Out of Bonnie. If you don’t make a big production out of Bonnie, why it all gets along all right. But if you make a big production out of Bonnie….

(Oh boy!)

…then you’ve got all sorts of difficulties. You got a body that’s going to fall apart at the seams, a mind that must be losing it’s grasp whatever that is, and all those good things, is that right?

(Well, when I listen to all that’s going on within, it’s crazy. And when I tell it to, it does.)

And when you tell it to or listen it grabs on and so what you have is more trouble than you know what to do with.

All right, lady, how about you?

(I only have one problem, I don’t deal with…..)

What’s that?

(That’s getting involved with some man because it always gets screwed up.)

Well, naturally, that’s what you got involved with him for, wasn’t it?

(That isn’t what I get involved for—for screwing, not screwed up.)

Figured that’s what you got started for, what’s the hassle lady? So if you begin to be concerned as to how men affect you, why not be just totally unconcerned—don’t get all involved with it. Nothing very serious takes place anyway, does it?

(No I did that for five years, and it worked pretty good.)

Worked pretty good and then you took it serious and decided that maybe you ought to begin to have a more permanent situation or something—an ideal relationship. Is that the word that goes on these days is you should have more out of this relationship than just this? Aw, as soon as we begin to analyze relationships--it’s like analyzing your head, spying on yourself, you get all kinds of problems. If I’m checking up on it, well, I must be getting the short end of it all the time and in all things is that right?
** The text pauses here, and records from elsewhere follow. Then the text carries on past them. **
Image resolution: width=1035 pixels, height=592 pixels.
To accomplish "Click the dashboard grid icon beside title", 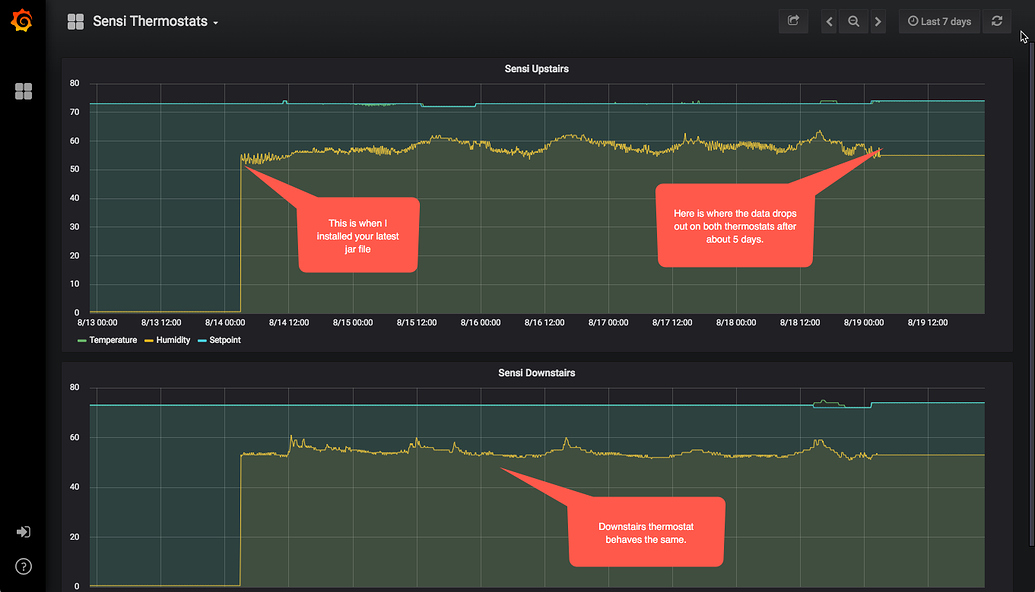I will coord(75,21).
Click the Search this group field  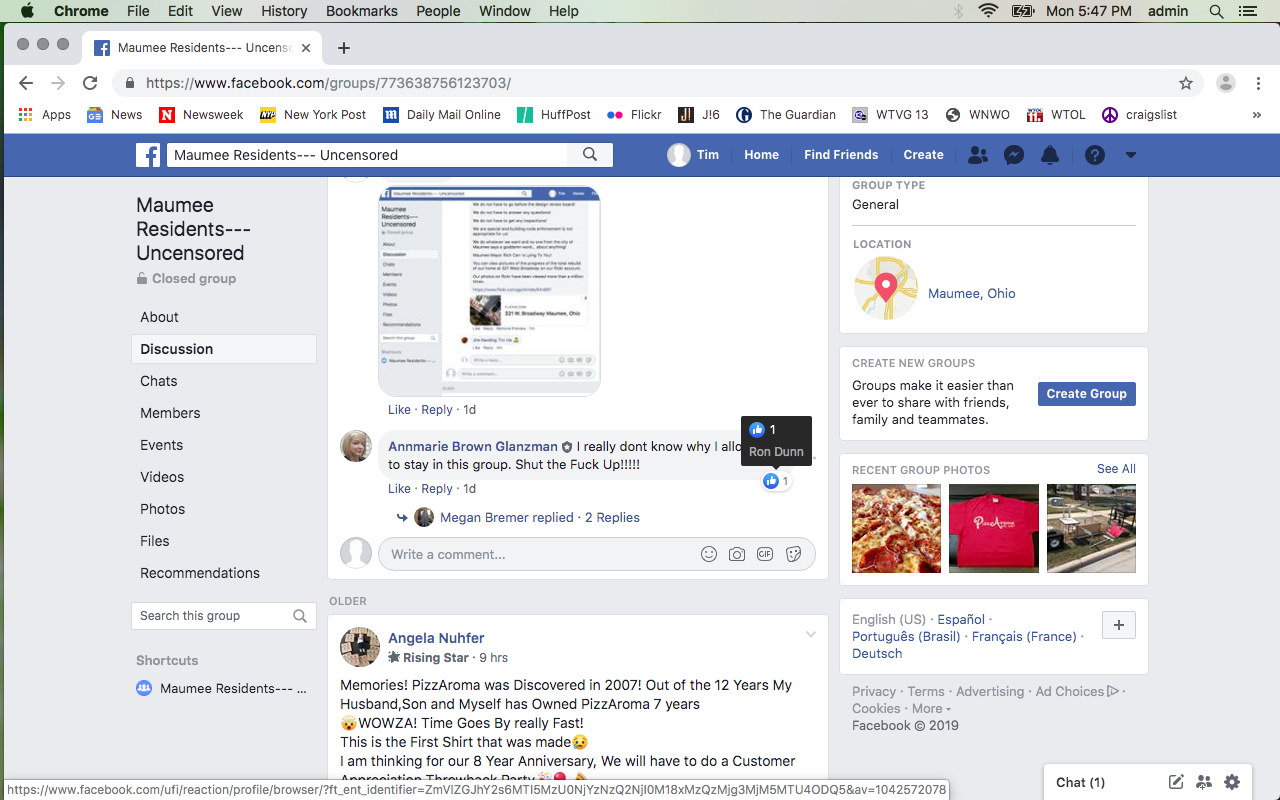(212, 616)
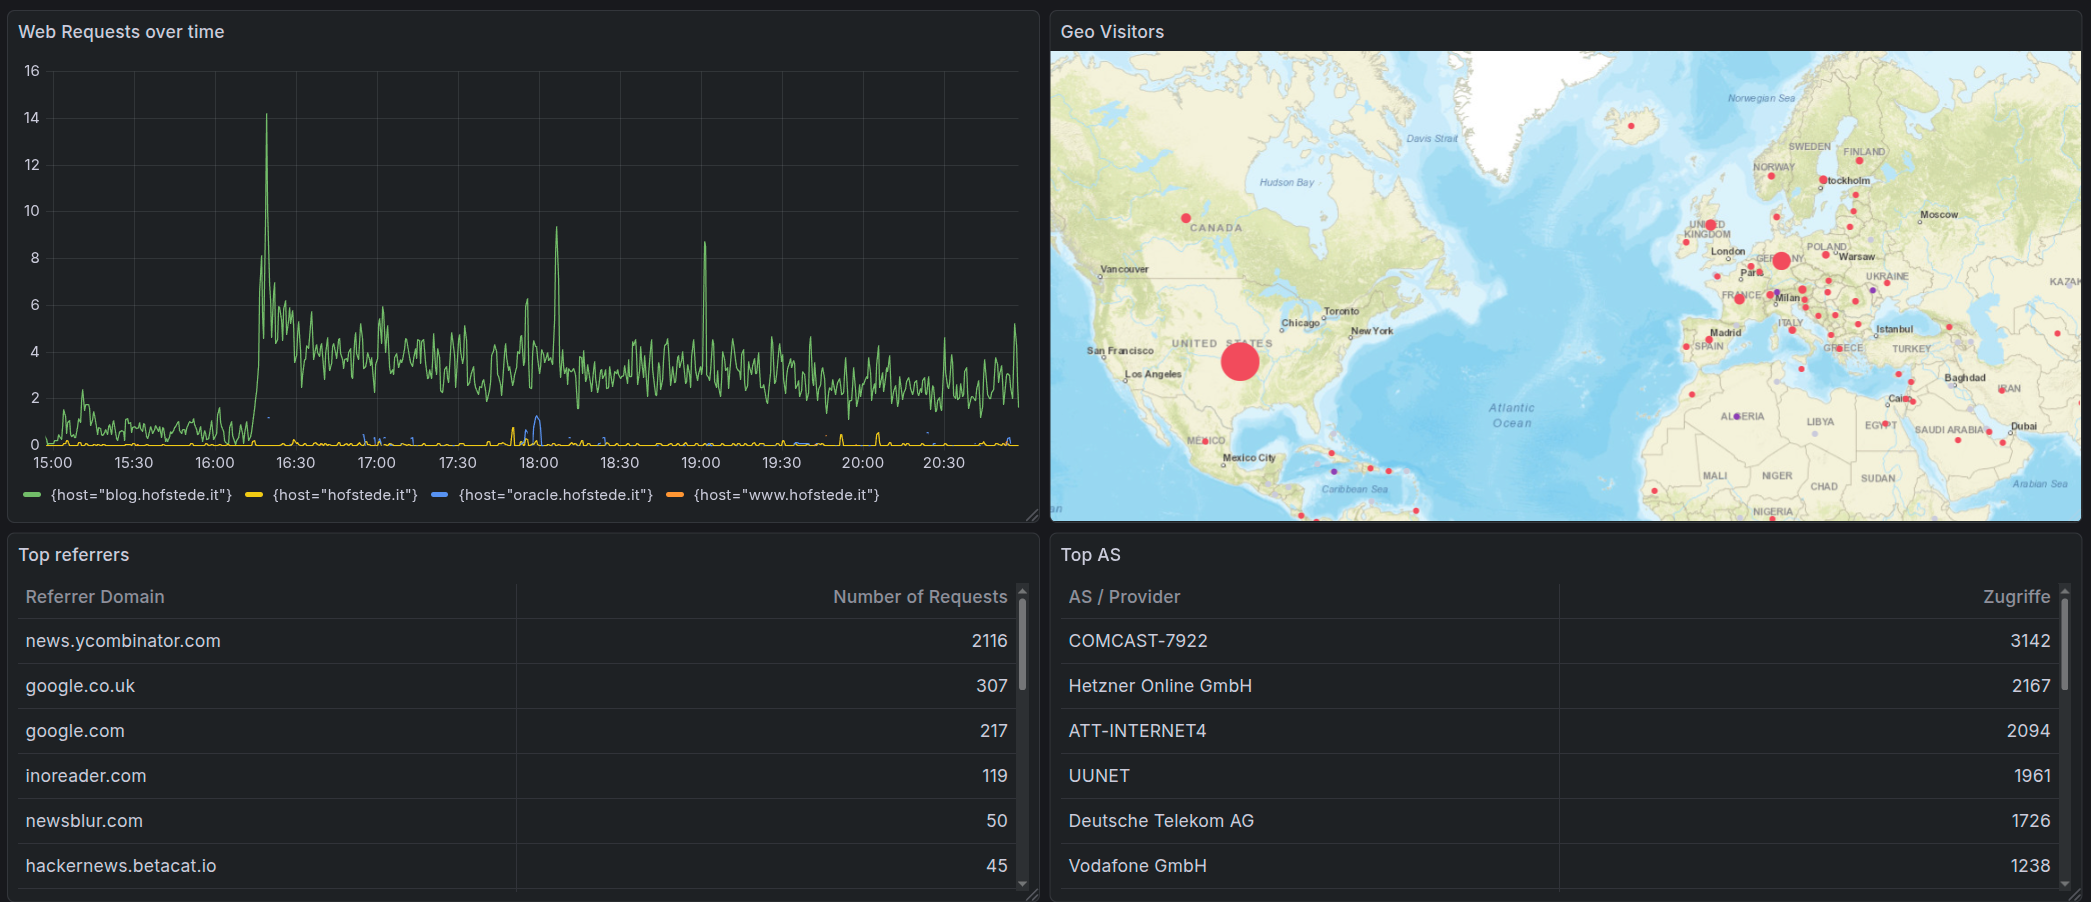
Task: Click the Hetzner Online GmbH provider cell
Action: click(x=1160, y=686)
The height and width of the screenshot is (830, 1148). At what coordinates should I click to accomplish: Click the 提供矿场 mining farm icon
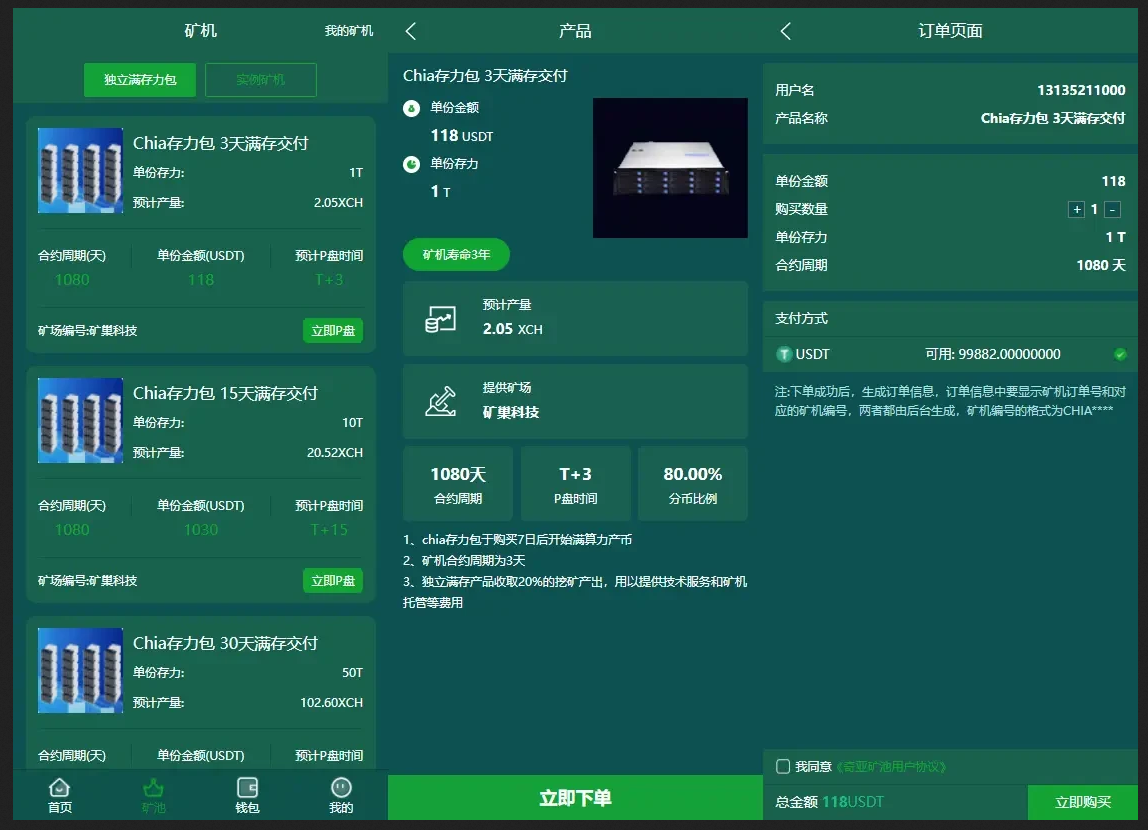(440, 400)
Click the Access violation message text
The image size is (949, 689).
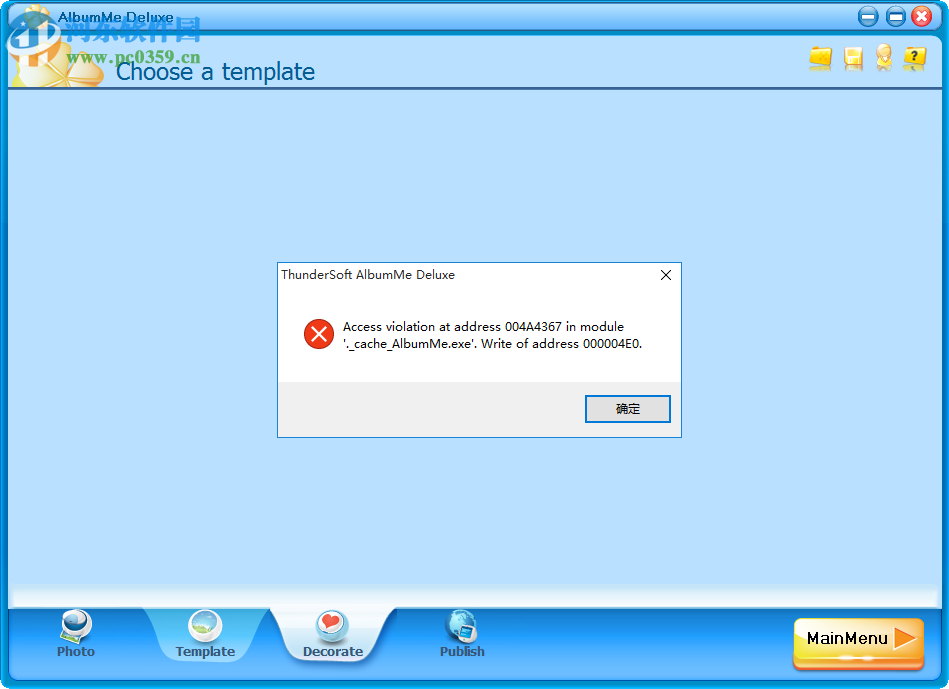(492, 335)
Is that right Bonnie?

(That’s right.)

And all you got to do to get in a great turmoil is to check up on it.

(And then when you give up, well, you got everything there and everything works all right.)

Got a pretty good thing—everything is going along all right.

(I didn’t analyze the other person started doing the analyzing.)

Well, that’s the time when one of them starts analyzing, then that’s time to pull a Hank Snow. You know what a Hank Snow is? I’m a’movin’ on.


Soon as someone starts analyzing, why the romance is done anyway—so why bother?

Jeffrey, what have you got here today?

(Well, I’m starting to learn that i’s more fun to pay attention to everything on the outside.)

Right because that’s where all the action is—everything that’s happening is out there..

(That’s where it’s at.)

That’s where it’s at., it’s out there. There’s just a lot of boredom going on inside.

(Oh yes.)

Same old thing that we’ve been piddling with since we were little kids—checking up—adding up—finding if this is good, if that’s good, did I do the right things, etc.

So any other questions here?

(Well, It sounds like it’s a lot more fun when you don’t pay any attention to yourself.)

Right because you’re a bore.

(Everything’s on the outside.)

Ok, have a real good evening everybody.